PSYC Seminar: “How Young Children Understand Ownership and Judge Accordingly”, F. Cansu Pala, 12:30Noon March 10 (EN)

Please join Bilkent University’s Psychology Department on Friday for the visit of Dr Cansu Pala.

Speaker: F. Cansu Pala, Ege University

“How Young Children Understand Ownership and Judge Accordingly”

Date: Friday, 10 March 2023
Time: 12:30
Room: A 228

Abstract:
Ownership is an abstract connection, often without any physical cues, between an object and a person that grants them some rights. The beginning to recognize which object belongs to whom is around the eighteenth month. However, a sophisticated understanding of ownership requires better mental representation. The ownership consists of which objects can be owned, ownership decisions, and how property rights and privileges are transferred.
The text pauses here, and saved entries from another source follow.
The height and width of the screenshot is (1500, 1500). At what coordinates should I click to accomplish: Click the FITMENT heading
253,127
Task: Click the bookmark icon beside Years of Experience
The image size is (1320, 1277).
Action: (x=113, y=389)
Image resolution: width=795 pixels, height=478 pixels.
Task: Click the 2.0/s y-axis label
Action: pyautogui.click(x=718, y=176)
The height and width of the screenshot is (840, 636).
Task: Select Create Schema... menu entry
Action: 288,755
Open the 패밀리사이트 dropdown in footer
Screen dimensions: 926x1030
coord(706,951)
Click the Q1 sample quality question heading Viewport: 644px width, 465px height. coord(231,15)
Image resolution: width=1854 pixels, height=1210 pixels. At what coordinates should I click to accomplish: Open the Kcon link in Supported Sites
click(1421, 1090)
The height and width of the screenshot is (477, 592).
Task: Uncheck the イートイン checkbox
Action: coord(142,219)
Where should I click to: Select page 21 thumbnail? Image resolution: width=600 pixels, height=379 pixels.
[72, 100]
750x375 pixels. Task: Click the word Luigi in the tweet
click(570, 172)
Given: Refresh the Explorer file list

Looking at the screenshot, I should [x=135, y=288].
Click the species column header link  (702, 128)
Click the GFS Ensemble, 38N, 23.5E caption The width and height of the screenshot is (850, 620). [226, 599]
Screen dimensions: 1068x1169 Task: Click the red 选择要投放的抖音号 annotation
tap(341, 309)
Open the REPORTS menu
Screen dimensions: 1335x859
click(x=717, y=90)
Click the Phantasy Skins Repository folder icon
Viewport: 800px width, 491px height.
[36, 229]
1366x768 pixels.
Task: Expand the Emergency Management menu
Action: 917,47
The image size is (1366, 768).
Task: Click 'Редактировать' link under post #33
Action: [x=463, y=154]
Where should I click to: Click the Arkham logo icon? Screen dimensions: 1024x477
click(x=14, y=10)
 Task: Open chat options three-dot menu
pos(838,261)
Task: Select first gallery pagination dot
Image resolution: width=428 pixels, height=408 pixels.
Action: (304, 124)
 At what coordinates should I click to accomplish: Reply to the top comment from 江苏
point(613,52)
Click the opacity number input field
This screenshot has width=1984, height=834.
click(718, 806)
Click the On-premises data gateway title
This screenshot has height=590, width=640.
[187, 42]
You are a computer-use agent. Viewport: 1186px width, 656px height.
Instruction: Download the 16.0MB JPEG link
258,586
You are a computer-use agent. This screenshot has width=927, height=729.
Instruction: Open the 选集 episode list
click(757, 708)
For a comprehensive measure, we identified five dimensions which were (1) basic ownership information, (2) type of objects: artifacts (e.g. shoe) or natural objects (e.g. twigs), (3) biases to judge ownership (e.g. first owner), (4) rights and (5) transfer of ownership. Each dimension had a scenario to attribute ownership to a protagonist. Children aged between 37-96 months (N=166; 86 female) were assessed by this novel ownership battery consisting of 24 vignettes and a language test at their preschools. In the first dimension, 3 –years-olds performed significantly poorer than the rest of the children. In the second dimension, in all age groups, artifacts were viewed as owned by 79% of children, and natural objects were viewed as owned only by 25%. Older children showed bias towards the first owner and used proximity cues (bias). In addition, they preferred verbal information to visual information in the ownership decisions. Along with others, older children’s better understanding of rights and recognition of ownership transfers suggest a developmental pattern. Language ability was also related to ownership understanding. This research is among the few studies investigating ownership development in non-English speaking settings.

About the speaker:
F. Cansu Pala received her bachelor’s degree in psychology from Yeditepe University in 2008. She then earned her MSc (2010) and PhD (2015) in developmental psychology from Lancaster University (UK). Her doctoral research was on the role of cognitive and emotional processes in the self-regulation skills of Turkish and English children. Her research focuses on cognitive and emotional development in early childhood: executive functions, the theory of mind, emotion regulation, and their relationships. With her research group in the Ege Bilişsel Gelişim Laboratory, she studies ownership, emotional socialization, and prosocial skills at Ege University. (cansu.pala@ege.edu.tr)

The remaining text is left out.